Rauch (1999) classifies each SITC Rev. 2 industry according to three possible types:

- Differentiated products (“n”)
- Reference priced (“r”)
- Homogeneous goods traded on an organized exchange (“w”)

The `get_proddiff`

function concords users’ input codes to SITC2 codes and then extracts the corresponding Rauch classifications.

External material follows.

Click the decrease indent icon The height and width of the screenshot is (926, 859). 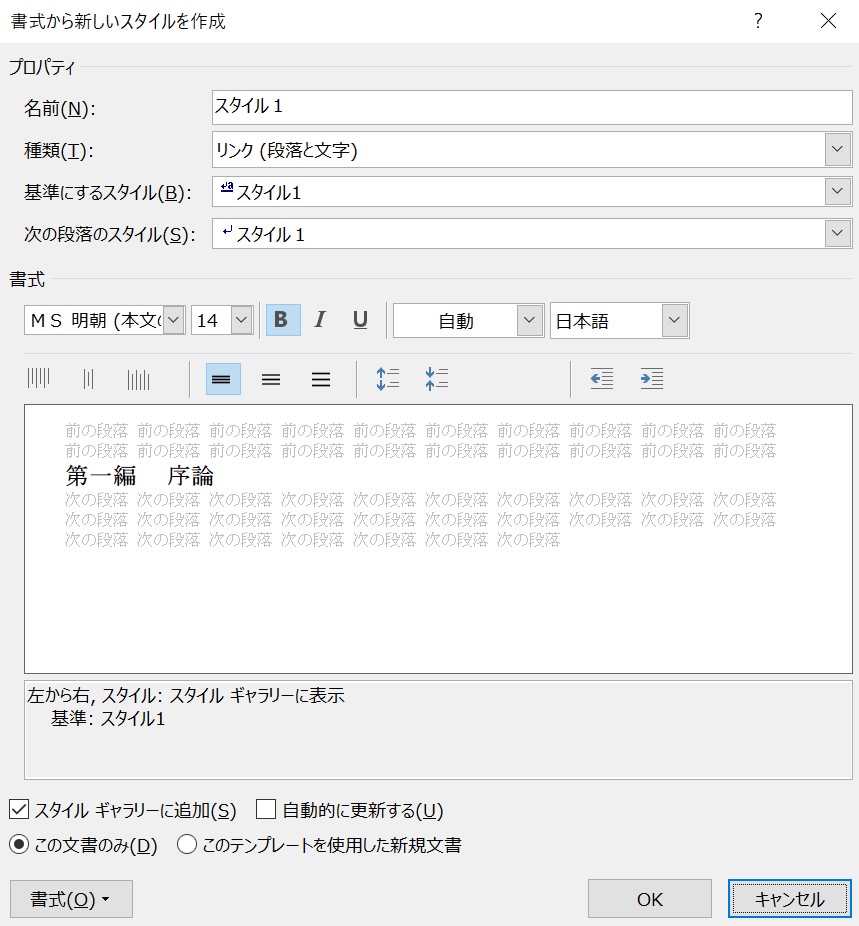(601, 379)
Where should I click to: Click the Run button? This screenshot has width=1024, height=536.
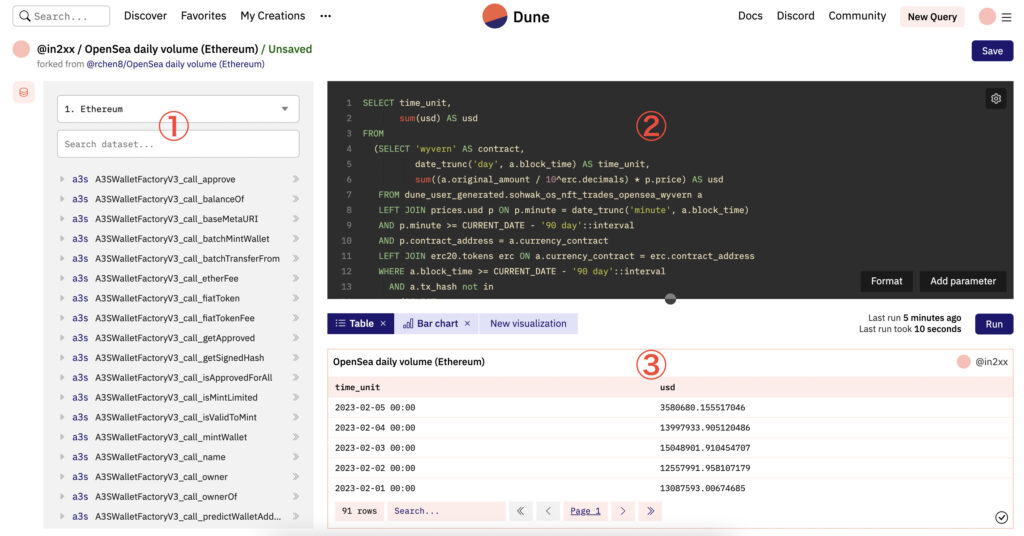pos(993,324)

There are two main options. First, users can set `prop = "n"`

, `prop = "r"`

, or `prop = "w"`

, in which case the function will return the proportion of “w”, “r”, or “n” in the resulting vector of Rauch indices.

```
# get the proportion of type "r"
get_proddiff(sourcevar = c("120600", "854690"), origin = "HS5", prop = "r")
```

```
120600 854690
1 0
```

If prop is not set to any of these, then the function returns, for each input code, a dataframe that summarizes all the frequencies and proportions of “w”, “r”, and “n”.

```
$`120600`
rauch freq proportion
1 w 0 0
2 r 1 1
3 n 0 0
$`854690`
rauch freq proportion
1 w 0 0
2 r 0 0
3 n 1 1
```

Second, users can choose Rauch’s conservative classification with `setting = CON`

(default). `setting = LIB`

returns Rauch’s liberal classification.

```
$`120600`
rauch freq proportion
1 w 1 1
2 r 0 0
3 n 0 0
$`854690`
rauch freq proportion
1 w 0 0
2 r 0 0
3 n 1 1
```

Broda and Weinstein (2006) estimate product-level import demand elasticities for 73 countries using HS0 3-digit codes.

The `get_sigma`

function concords users’ input codes to 3-digit HS0 codes and then extracts the corresponding product-level elasticities in the country selected by the user.

There are two main options. First, when `give_avg = TRUE`

(default), each output element will be a simple average of all elasticities (of matched codes) in the corresponding vector.

`[1] 3.733456 1.233216`

Users can also set `give_avg = FALSE`

to obtain the full vector of elasticities for all matching codes of each element in the input vector. In this case, there were only one matches per input.

```
$`120600`
$`120600`$elasticity
[1] 3.733456
$`854690`
$`854690`$elasticity
[1] 1.233216
```

Second, for the United States (only), Broda and Weinstein (2006) have also estimated elasticities based on more fine-grained 5-digit SITC3 codes. Users can obtain elasticities in the United States via this method with `use_SITC = TRUE`

.

```
get_sigma(sourcevar = c("120600", "854690"), origin = "HS5",
country = "USA", use_SITC = TRUE, give_avg = TRUE)
```

`[1] 2.562991 1.345522`

- Broda, Christian, and David E. Weinstein. 2006. “Globalization and the Gains from Variety,” Quarterly Journal of Economics, 121(2): 541–585.
- Rauch, James E. 1999. “Networks Versus Markets in International Trade,” Journal of International Economics 48(1): 7–35.